Figure 2. Effects of alanine mutations for four residues on the ATP modulation of CLC-1. (left and middle) Recording traces of WT CLC-1 and the four mutants. The recordings in the absence (left) and in the presence (middle) of 3 mM ATP were obtained from the same patch (pHi 6.8). (right) Steady-state Poc-V curves of WT CLC-1 and the four alanine mutants shown in left and middle panels. Black squares, red circles, and green triangles represent the data in control (before ATP), 3 mM ATP, and washout, respectively.
Figure 3. Changes of the V1/2 of the Poc-V curves of various mutants in response to 3 mM ATP at pHi 6.8. The Poc-V curves of each mutant in the absence and in the presence of 3 mM ATP were constructed from the same patch, and the V1/2 of the Poc-V curves were obtained by fitting the data points to a Boltzmann equation. The difference in V1/2 between control and 3 mM ATP (ΔV1/2) was first determined from each patch and then averaged (n = 14 for WT CLC-1 and n = 4–7 for various mutants). The label n.c. indicates that the mutant did not show functional current in at least two runs of expression in Xenopus oocytes. Error bars represent SEM.

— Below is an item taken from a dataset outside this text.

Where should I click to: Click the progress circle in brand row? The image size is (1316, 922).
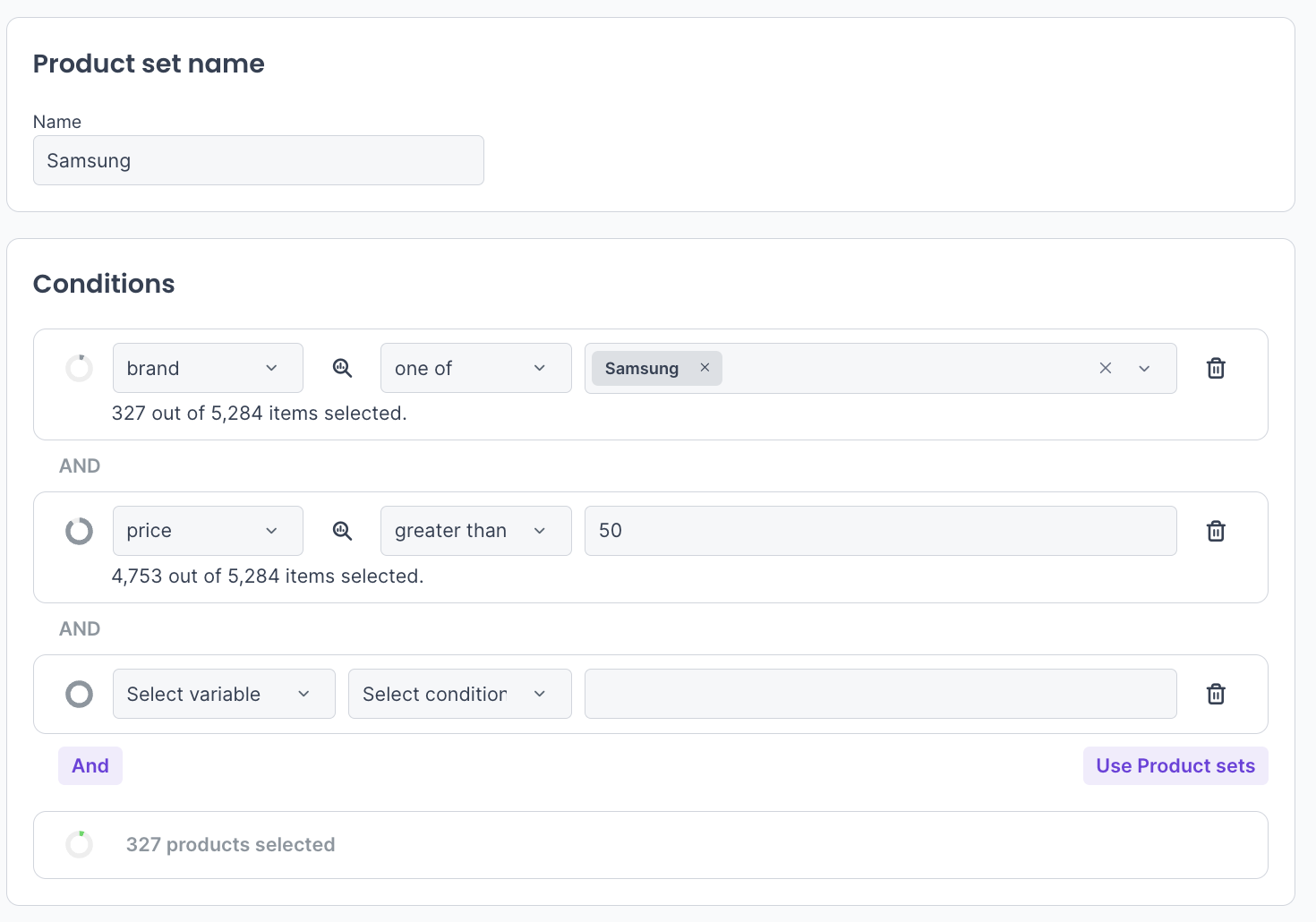coord(79,368)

Figure 4. The V634F mutation increases the apparent affinity for the ATP modulation. Representative recording traces were obtained from an excised patch of the oocyte expressing the V634F mutant in control (0 ATP) and in various concentrations of ATP as indicated. The averaged Poc-V curves of the V634F mutant in various ATP concentrations are shown in the bottom right panel. Error bars represent SEM. n = 7.

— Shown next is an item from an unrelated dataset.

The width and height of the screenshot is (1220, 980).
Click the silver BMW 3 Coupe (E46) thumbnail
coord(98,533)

Figure 5. Shift of the V1/2 of the Poc-V curve (ΔV1/2) in various mutants of V634 as a function of the ATP concentration. Data points were fitted to Eq. 1 to determine the apparent K1/2 and V1/2,max. (A) Mutants of V634 in which the apparent ATP affinity is reduced. For comparison, the ATP dose–response curve of WT CLC-1 is also shown. (B) ATP dose-dependent curves of WT CLC-1, V634F, V634Y, and V634W. Error bars represent SEM. n = 4–8.

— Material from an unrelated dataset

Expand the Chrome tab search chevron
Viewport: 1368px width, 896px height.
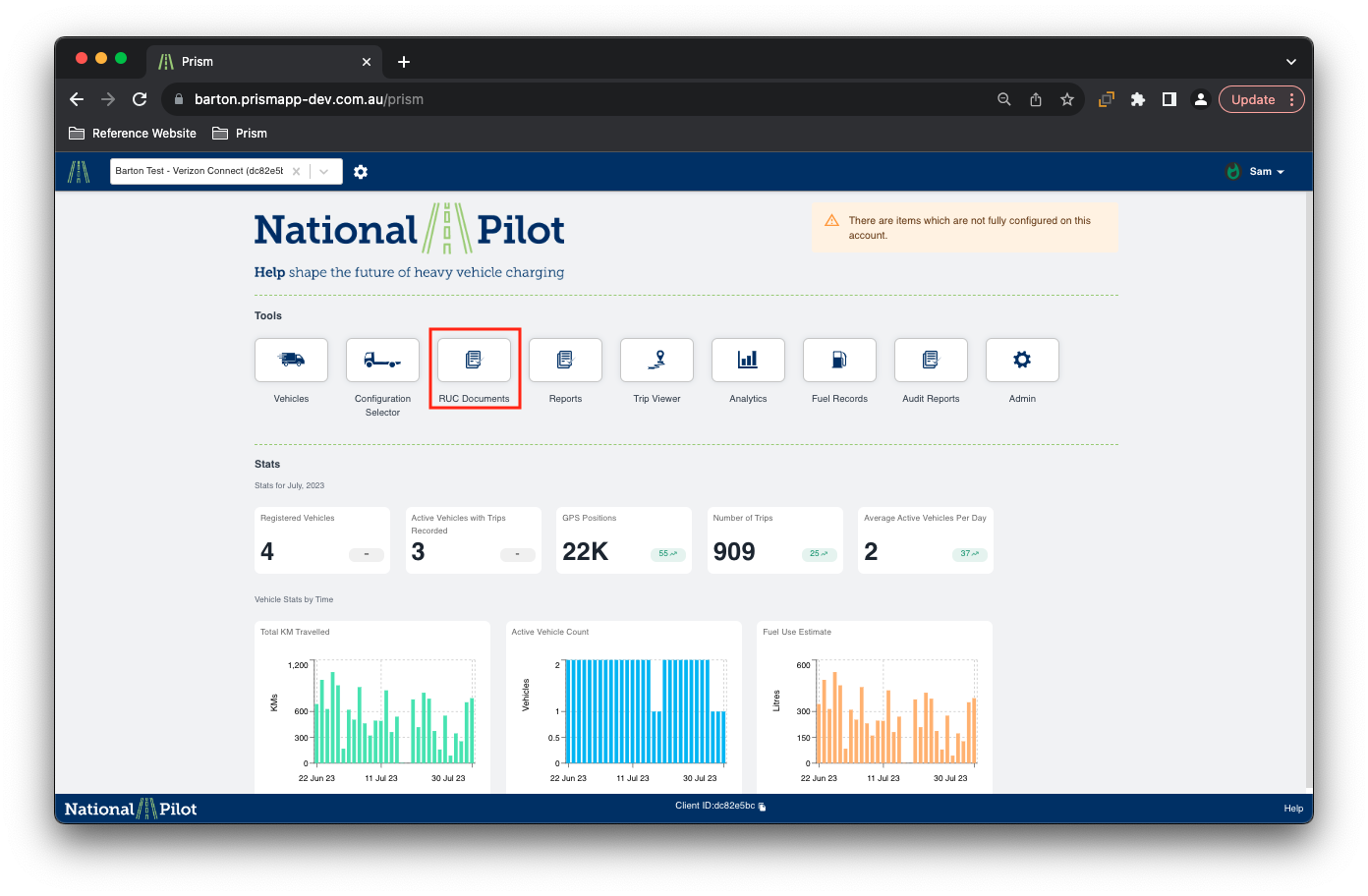pyautogui.click(x=1290, y=62)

Figure 6. Interaction of nucleotides with residue V634 in the ATP-binding site explored by double mutant cycle analyses. (A) Mutant cycle analysis of the interaction of the nucleotide with residue V634. The ATP and CTP dose–response curves of WT CLC-1 and the V634F mutant were first constructed using the parameter Poc(ATP)/Poc(control) as the dependent parameter. The values of Ko and Kc (Table III) of ATP/CTP modulations were determined by fitting the data points to Eq. 2, and the Kc values were used to calculate the free energy differences of single or double manipulations (bar graph) according to Eq. 3 and the coupling constant, Ω, according to Eq. 4. n = 6–8. (B) Mutant cycle analysis of the nucleotide interaction with V634 using ATP and dATP. The ligand dose–response curves of WT CLC-1 and V634F were constructed using Poc(ATP)/Poc(control) as the dependent parameter. Ko and Kc were determined (Table III), and the Ω value and the free energy differences were calculated accordingly. n = 4–8.
Figure 7. Nonadditive effects of mutations on the ATP modulations of CLC-1. The parameter Poc(ATP)/Poc(control) was used as the response to ATP modulation. (A) Mutant cycle analysis of the effects of V634F and V613A mutations on the ATP modulation. ATP dose–response curves of single point mutants and the double mutants were constructed to determine the values of Ko and Kc. The fitted Kc values were used to calculate the free energy differences of single or double mutants (bar graph) according to Eq. 3 and the coupling constant, Ω, according to Eq. 4. In the context of Eq. 2, the V634F mutation corresponds to the change from X1 to X2, whereas the V613A mutation represents the change from Y1 to Y2. (B) Double mutant cycle analysis for V634F/E865D mutations. The values of Ω at different voltages are shown in Fig. S2. Error bars represent SEM. n = 4–8.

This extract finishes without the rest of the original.